Subfamily FORMICINAE
Tribe FORMICINI

Polyergus breviceps Emery
Polyergus breviceps, full face view of a worker. (click image to enlarge).
Photo courtesy of http://www.antweb.org/
Polyergus breviceps, profile view of worker. (click image to enlarge).
Photo courtesy of http://www.antweb.org/

Overview
Polyergus workers can be easily recognized by their large size (approximately 4.0 - 7.0 mm long), yellowish-red to dark reddish-brown coloration, and possession of sickle-shaped (falcate) mandibles with minute serrations on inner border.

Polyergus species are obligatory or true slave-making ants. In nest founding, the female enters a nest of the host species, eventually kills the rightful queen, and uses the host workers to tend her brood. Polyergus colonies conduct slave raids on nests of various species of Formica, and workers of the host are taken and used by the Polyergus colony to feed and rear the brood and excavate the nest. Polyergus workers are incapable of surviving without slaves. In laboratory colonies, a colony without slaves will starve to death even when plentiful food is available. (Hedlund, 2007; King and Trager, 2007)

Identification
Overall length approximately 4.0 - 6.0 mm. Color, dark reddish-brown sometimes with parts or all of gaster infuscated or blackish. Body subopaque to shining, but gaster opaque in appearance because of dense pubescence. Head approximately as wide as long, sides of head converge above eyes, occipital border feebly emarginate. Eye not noticeably convex, longer than wide, situated more than its greatest diameter from the mandibular base. Antennal scape short, not as long as length of interocular distance, and enlarged at apex forming a prominent club. Frontal carina short, diverging posteriorly. Ocelli small. Clypeus twice as wide as long or more, subcarinate, anterior border broadly emarginate medially. Mandible falcate, flattened and with minute serrations along inner border. Alitrunk short and stout, with distinct promesonotal suture. Mesonotum not strongly convex. Propodeum bluntly rounded where declivity meets base. Petiole erect, thickened anteroposteriorly, more convex anteriorly than posteriorly, superior border blunt and subtruncate. Mandibles, clypeus, pronotum, prosternum, coxae, trochanters, flexor surfaces of legs, petiole and gaster with erect hairs. Pubescence on body appressed, and sparse, except on gaster where it is dense. (Identification from Smith, 1947).

This species can be separated from other Polyergus species in the southeastern United States by its shorter antennal scapes, which are shorter than the interocular distance, clubbed appearance of antennal scape, and the more densely pubescent gaster.

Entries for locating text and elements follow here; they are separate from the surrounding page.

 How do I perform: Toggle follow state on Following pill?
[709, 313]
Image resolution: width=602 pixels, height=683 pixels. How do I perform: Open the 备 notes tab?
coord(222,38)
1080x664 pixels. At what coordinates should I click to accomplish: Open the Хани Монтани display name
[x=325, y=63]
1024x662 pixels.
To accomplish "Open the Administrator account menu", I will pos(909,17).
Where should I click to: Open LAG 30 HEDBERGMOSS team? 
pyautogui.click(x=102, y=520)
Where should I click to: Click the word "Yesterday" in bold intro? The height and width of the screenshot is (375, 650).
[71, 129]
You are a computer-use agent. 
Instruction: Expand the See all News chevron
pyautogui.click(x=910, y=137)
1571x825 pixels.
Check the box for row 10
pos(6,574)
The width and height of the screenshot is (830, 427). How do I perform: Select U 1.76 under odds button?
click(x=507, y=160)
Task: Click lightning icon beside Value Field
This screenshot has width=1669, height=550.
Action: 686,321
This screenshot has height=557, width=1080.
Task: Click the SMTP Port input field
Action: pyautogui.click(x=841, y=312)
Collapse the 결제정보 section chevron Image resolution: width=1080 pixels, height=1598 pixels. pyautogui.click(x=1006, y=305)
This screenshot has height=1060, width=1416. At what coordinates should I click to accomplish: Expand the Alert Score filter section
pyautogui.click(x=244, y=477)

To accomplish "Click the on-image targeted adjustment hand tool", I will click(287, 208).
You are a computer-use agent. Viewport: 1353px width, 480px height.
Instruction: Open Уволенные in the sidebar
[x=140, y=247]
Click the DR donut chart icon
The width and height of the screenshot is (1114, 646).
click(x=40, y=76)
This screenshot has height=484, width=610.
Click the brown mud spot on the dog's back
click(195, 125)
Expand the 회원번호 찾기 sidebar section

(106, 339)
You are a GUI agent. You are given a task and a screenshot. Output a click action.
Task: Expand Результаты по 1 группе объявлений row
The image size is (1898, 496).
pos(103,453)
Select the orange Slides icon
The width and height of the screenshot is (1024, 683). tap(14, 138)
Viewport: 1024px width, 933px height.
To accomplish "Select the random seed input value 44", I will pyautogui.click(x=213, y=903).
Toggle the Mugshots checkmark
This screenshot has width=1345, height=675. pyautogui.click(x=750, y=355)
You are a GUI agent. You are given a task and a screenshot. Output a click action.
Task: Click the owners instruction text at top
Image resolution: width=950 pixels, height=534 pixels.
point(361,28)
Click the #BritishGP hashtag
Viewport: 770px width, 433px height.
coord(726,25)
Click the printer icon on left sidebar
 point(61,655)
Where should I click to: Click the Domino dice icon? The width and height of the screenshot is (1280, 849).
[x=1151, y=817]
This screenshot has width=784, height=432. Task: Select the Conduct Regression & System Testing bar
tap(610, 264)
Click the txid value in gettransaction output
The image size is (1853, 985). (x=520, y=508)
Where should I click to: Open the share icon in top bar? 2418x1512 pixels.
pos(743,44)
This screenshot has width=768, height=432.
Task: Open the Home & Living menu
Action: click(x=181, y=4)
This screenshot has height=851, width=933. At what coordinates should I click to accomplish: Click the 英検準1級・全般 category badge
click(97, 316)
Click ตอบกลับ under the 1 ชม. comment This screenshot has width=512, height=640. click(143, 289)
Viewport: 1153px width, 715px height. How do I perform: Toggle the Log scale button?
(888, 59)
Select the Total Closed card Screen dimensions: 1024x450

Biology and Economic Importance
As with other Polyergus species, P. breviceps are obligate slave-makers. They have been reported to use the following species as hosts: Formica altipetens Wheeler, F. argentea Wheeler, F. fusca L., F. lepida Wheeler, F. montana Emery, F. neoclara Emery, F. neorufibarbis Emery, F. pallidefulva Latreille, and F. subpolita Mayr (Smith, 1979). I have also collected this species with F. subsericea Say in Arkansas.

Alates of this specie have been collected in the summer.

Distribution
Smith (1979) gives the distribution of this species as Ontario, Michigan. west to British Columbia south to Indiana, Illinois, Missouri, Kansas, New Mexico, Arizona, and California. The MEM has also collected this species in Conway County, Arkansas.

Literature Cited
Hedlund, K. S. 2007. The Ants: North America Catalog: Genus Polyergus. http://www.cs.unc.edu/~hedlund/playpen/dev/ants/catalog/ (accessed 6 June 2008).

King, J. R. and J. C. Trager. 2007. Natural history of the slave making ant, Polyergus lucidus, sensu lato in northern Florida and its three Formica pallidefulva group hosts. 14 pp. Journal of Insect Science 7: 42, available online: insectscience.org/7.42

Smith, D. R. 1979.  In Catalog of Hymenoptera in America north of Mexico. Smithsonian Institution Press, Washington D. C.  Vol. 2, pp. 1323-1427. 

Smith, M. R. 1947. A Study of Polyergus in the United States, based on the workers (Hymenoptera: Formicidae). The American Midland Naturalist 38: 150-161.